Delete duplicates using Lambda

2019-02-26 21:04发布

问题:

I need some help using a lambda expression to remove duplicate entries in my Entity Framework context. I have a table with the following columns:

Id, DateOfIncident, Description, EmployeeId, IncidentTypeId, and IsAttendanceIncident

I want to remove duplicate entries where DateOfIncident, EmployeeID, IncidentTypeID and IsAttendanceIncident are the same. I do want to keep one entry. I know how to do this using a Stored Procedure with CTE in SQL, but I cannot figure out how to accomplish this task using a Lambda expression.

This code returns a list excluding my duplicates, but now how do I go about removing those duplicates that are not in this list ?

  var query = db.Incidents.Where(x => x.IsAttendanceIncident == "Y").GroupBy(x => new { x.EmployeeId, x.DateOfIncident, x.IsAttendanceIncident })
         .Select(x => x.FirstOrDefault());

UPDATE:

So I went ahead and wrote the custom IEqualityComparer. Now how do I remove the incidents in my context that are not in my distinctItems using the id ?

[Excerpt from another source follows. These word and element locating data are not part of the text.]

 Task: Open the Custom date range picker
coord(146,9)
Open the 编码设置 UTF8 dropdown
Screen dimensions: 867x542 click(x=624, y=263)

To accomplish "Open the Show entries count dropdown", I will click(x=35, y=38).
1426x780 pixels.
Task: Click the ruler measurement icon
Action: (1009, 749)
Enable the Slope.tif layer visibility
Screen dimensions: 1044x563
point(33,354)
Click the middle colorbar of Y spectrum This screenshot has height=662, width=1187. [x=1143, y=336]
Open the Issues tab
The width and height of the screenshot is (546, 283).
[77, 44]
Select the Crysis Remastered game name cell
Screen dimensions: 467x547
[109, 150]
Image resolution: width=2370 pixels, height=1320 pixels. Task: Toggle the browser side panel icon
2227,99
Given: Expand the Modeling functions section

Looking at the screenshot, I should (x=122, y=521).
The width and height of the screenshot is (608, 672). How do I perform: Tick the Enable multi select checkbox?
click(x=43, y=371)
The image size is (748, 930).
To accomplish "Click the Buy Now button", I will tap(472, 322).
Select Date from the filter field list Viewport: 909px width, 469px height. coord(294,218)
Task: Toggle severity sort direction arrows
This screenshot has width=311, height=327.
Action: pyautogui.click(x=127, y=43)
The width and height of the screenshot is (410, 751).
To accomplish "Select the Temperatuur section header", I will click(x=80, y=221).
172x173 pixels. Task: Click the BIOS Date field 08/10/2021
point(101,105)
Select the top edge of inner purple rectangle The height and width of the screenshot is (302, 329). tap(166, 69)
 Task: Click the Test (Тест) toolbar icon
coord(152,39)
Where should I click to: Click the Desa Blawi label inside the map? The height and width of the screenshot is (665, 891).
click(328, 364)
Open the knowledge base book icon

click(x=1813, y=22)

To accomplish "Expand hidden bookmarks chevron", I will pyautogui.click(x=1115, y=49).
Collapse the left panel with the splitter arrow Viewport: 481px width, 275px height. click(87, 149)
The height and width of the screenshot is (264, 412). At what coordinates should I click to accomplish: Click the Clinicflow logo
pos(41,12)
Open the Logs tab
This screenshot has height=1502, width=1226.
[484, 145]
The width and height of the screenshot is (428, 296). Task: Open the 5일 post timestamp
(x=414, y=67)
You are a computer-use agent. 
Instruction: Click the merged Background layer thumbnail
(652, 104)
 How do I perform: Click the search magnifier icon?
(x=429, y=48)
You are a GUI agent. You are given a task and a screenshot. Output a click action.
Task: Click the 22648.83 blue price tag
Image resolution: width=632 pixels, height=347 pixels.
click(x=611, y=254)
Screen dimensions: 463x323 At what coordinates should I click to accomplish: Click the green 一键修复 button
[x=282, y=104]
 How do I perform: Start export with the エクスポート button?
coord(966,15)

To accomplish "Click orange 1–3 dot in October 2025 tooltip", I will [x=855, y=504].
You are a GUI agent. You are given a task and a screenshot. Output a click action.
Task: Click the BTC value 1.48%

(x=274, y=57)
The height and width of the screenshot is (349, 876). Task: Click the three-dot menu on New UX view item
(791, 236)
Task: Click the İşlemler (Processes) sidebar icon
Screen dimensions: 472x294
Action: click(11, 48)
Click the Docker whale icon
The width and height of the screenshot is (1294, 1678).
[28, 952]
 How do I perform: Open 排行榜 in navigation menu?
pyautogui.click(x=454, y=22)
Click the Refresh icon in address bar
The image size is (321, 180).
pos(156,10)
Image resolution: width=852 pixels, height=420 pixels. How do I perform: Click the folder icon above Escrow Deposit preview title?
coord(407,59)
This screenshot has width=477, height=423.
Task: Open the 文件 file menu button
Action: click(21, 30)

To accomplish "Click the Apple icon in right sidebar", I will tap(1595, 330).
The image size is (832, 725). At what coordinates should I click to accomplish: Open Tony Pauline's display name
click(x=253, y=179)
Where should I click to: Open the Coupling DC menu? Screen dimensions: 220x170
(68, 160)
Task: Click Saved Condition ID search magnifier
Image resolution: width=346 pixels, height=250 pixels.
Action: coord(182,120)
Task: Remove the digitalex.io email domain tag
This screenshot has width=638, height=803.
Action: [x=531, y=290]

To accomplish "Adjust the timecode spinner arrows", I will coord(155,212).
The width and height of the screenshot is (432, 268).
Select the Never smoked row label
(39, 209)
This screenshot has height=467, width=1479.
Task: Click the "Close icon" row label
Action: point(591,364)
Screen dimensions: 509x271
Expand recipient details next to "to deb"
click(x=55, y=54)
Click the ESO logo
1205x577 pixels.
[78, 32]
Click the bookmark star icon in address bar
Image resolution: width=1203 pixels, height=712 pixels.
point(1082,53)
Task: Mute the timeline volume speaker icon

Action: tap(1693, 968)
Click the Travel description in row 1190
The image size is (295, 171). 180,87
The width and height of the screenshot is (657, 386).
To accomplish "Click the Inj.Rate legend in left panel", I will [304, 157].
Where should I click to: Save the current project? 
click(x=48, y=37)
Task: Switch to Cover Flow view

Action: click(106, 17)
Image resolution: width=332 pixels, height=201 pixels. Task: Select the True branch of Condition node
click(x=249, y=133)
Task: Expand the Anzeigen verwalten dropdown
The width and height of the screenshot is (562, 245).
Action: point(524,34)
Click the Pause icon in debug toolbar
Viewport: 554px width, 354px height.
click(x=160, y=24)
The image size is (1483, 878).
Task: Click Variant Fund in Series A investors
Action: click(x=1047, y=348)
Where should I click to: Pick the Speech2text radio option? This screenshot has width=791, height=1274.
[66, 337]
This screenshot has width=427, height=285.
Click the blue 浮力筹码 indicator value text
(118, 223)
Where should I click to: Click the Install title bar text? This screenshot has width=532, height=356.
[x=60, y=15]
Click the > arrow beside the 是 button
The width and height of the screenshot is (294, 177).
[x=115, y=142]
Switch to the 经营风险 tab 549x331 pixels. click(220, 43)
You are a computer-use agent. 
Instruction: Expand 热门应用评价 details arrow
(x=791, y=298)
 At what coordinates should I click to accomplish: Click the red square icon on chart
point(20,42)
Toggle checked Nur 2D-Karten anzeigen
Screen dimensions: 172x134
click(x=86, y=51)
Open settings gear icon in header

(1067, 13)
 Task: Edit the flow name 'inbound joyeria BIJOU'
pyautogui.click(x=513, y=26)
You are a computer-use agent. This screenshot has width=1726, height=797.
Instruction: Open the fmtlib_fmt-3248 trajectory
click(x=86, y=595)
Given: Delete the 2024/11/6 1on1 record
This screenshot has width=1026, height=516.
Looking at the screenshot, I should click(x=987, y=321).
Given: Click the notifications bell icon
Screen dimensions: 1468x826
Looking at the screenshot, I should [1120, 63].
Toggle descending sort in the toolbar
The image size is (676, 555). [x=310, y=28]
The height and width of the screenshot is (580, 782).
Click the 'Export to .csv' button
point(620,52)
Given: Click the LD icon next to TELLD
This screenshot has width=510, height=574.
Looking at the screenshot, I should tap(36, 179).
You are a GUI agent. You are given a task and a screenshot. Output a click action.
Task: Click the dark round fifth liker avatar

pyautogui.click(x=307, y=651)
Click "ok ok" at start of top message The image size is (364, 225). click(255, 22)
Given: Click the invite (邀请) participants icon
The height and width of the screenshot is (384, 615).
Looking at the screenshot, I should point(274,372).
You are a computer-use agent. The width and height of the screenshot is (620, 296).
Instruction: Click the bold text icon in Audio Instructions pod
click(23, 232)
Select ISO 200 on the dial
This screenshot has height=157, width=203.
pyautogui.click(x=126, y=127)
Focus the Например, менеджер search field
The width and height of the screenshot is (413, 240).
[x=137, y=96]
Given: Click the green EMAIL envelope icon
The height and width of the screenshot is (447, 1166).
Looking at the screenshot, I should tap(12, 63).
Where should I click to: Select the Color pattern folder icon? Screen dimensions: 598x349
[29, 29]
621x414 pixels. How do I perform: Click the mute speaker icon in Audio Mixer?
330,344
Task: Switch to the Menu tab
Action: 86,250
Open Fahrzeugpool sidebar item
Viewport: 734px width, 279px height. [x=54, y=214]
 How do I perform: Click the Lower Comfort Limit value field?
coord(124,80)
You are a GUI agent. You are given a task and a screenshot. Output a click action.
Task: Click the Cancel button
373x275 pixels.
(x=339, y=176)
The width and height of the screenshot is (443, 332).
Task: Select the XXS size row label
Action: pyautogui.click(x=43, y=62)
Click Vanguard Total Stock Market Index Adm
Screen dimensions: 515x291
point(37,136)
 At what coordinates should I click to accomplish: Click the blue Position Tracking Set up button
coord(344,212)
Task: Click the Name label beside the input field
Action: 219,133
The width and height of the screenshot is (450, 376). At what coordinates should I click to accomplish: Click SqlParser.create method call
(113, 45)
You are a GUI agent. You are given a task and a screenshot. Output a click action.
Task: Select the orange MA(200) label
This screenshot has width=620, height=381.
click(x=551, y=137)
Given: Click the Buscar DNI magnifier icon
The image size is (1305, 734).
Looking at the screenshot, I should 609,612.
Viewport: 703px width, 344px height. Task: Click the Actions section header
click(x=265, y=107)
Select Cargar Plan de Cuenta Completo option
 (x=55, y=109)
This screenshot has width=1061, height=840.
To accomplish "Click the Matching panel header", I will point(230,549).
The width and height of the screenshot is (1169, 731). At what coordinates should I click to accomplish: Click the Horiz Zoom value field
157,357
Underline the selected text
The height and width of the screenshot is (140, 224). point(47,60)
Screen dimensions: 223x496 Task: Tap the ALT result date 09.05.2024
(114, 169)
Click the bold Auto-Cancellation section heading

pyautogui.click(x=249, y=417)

 static void Main(string[] args)
    {
        DALIncidents.AttendanceEntities1 db = new DALIncidents.AttendanceEntities1();

       IEnumerable<DALIncidents.Incident> distinctItems = db.Incidents.Where(c => c.IsAttendanceIncident == "Y");
       distinctItems = distinctItems.Distinct(new DALIncidents.DistinctIncidentComparer());

       Console.ReadLine(); 
    }

回答1:

var query = db.Incidents
    .Where(x => x.IsAttendanceIncident == "Y")
    .GroupBy(x => new { x.EmployeeId, x.DateOfIncident, x.IsAttendanceIncident })

Example 1:

    .Select(x => x.FirstOrDefault());  // your original code which retrieves entities to not delete

var dupes = db.Incidents.Except( query ); // get entities to delete

Example 2:

    .SelectMany( x => x.OrderBy( y => y.Id ).Skip(1) ); // gets dupes directly

var dupes = query; // already have what we need

And finally:

foreach( var dupe in dupes )
{
    db.Incidents.Remove( dupe );
}

Example SQL generated from a test context I used earlier where Person entity has a 1:N relationship with watches:

C#:

context.Persons.SelectMany(x => x.Watches.OrderBy(y => y.Id).Skip(1))

Generated SQL:

SELECT 
1 AS [C1], 
[Skip1].[Id] AS [Id], 
[Skip1].[Brand] AS [Brand], 
[Skip1].[Person_Id] AS [Person_Id]
FROM  [dbo].[Persons] AS [Extent1]
CROSS APPLY  (SELECT [Project1].[Id] AS [Id], [Project1].[Brand] AS [Brand], [Project1].[Person_Id] AS [Person_Id]
    FROM ( SELECT [Project1].[Id] AS [Id], [Project1].[Brand] AS [Brand], [Project1].[Person_Id] AS [Person_Id], row_number() OVER (ORDER BY [Project1].[Id] ASC) AS [row_number]
        FROM ( SELECT 
            [Extent2].[Id] AS [Id], 
            [Extent2].[Brand] AS [Brand], 
            [Extent2].[Person_Id] AS [Person_Id]
            FROM [dbo].[Watches] AS [Extent2]
            WHERE [Extent1].[Id] = [Extent2].[Person_Id]
        )  AS [Project1]
    )  AS [Project1]
    WHERE [Project1].[row_number] > 1 ) AS [Skip1]


回答2:

You will need to use the Distinct function and if you want to just some of the fields then you need to create an Equality Comparer. (IEqualityComparer)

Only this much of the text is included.